The security of RSA relies on the fact that factoring the public modulus of a key is computationally hard: for example, if the modulus is of the form p.q, where p and q are large primes, there is no known efficient algorithm for obtaining the factorisation. But suppose that we have a large number of keys available: we can try to compute the pairwise GCDs of these moduli. If two of them happen to share a common factor (that is, one is p.q and the other one is p.q’), their GCD will be p and it will be possible to factor these two keys.
An algorithm known as Batch-GCD makes it possible to compute the GCDs of a large set of numbers in a tractable way. It has become a standard technique in the cryptanalyst’s toolbox for investigating security of RSA keys. The birthday paradox makes it possible to quantify the frequency of these common factors, and they should be rare enough that this does not create a security risk. However, this assumes a good distribution of the generated prime numbers. That is why a bias in the key generation algorithm is fatal for the security of the key. Since 2012, several papers applied the method to keys found on the Internet and elsewhere resulting in tens of thousands of broken keys.
Here at Cryptosense we have a fast OCaml Batch-GCD implementation. To test it out, we downloaded a large number of public SSH keys from GitHub, which can be obtained from their API. We’ve informed GitHub of the results and will continue to update them. In recent days, results have emerged about the insecurity of some Github SSH keys for other reasons, so we felt the time was right to publish our findings.
We found lots of small factors, then applied ECM factoring to the residues, resulting in a dozen fully factored 2048-bit keys and more than a hundred which are partially factored.
Looking at the fully factored private keys, none of them were factored by a simple large shared prime. Instead, we typically found one or more small factors. After the first results, we started running trial division by the first 20 million primes. This resulted in a number of new factors. We then took the residues of the hundred or so moduli with one or more small factors, and applied elliptic curve factorisation à la Lenstra (we used the Zimmerman et al implementation). This has the specificity of finding the small factors first. So far 12 keys have succumbed to this method (that is, the remaining residue passes the Miller-Rabin primality test, so is almost certainly prime).

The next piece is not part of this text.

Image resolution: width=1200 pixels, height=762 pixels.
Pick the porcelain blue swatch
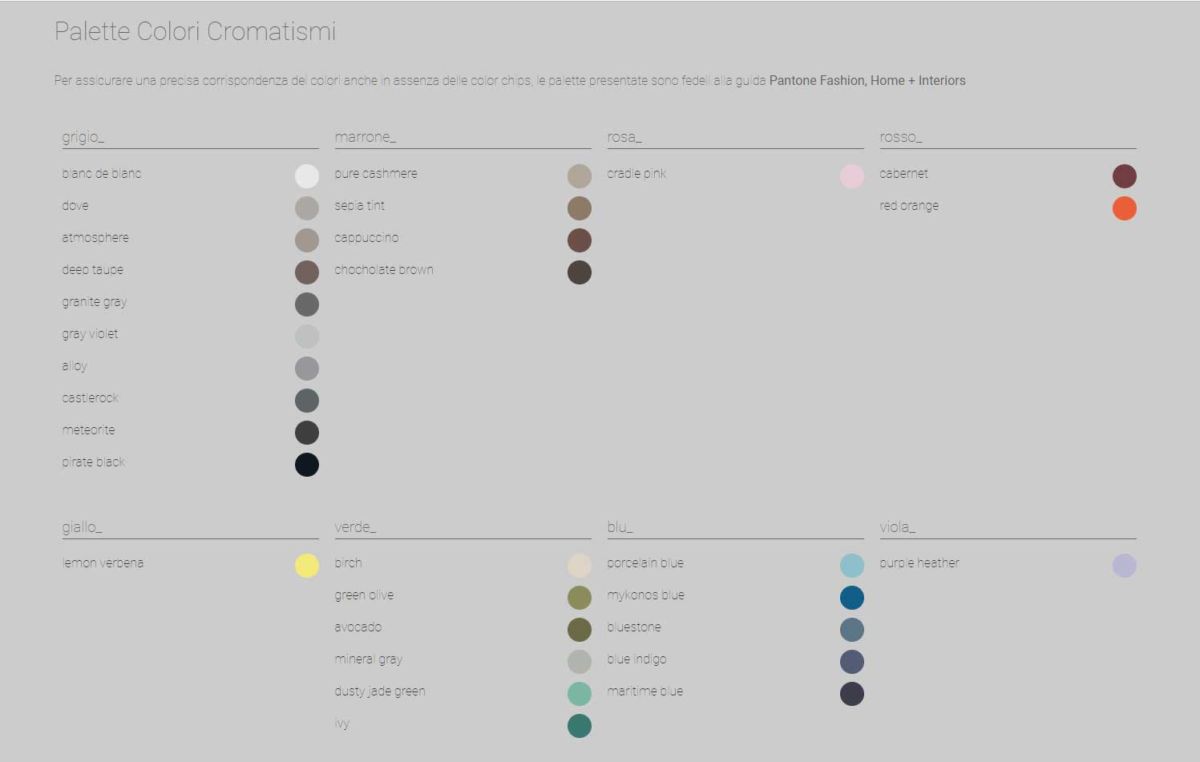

While there are valid reasons to use an RSA modulus consisting of the product of several large primes, in this case we found several small prime factors and one large one. Taken in context, this seems to indicate either a flawed key generator that is being used by a tiny number of people, or a corner-case flaw in a more widely used key generator that only exhibits itself very very rarely. It could also be something more banal like a corrupted single character somewhere in the base-64 encoding of the key. However, it’s impossible to identify how SSH keys were generated from the resulting public key, so for the moment we are in the dark. We have asked GitHub to help us contact the users to investigate this further. We will continue to update this post with further information.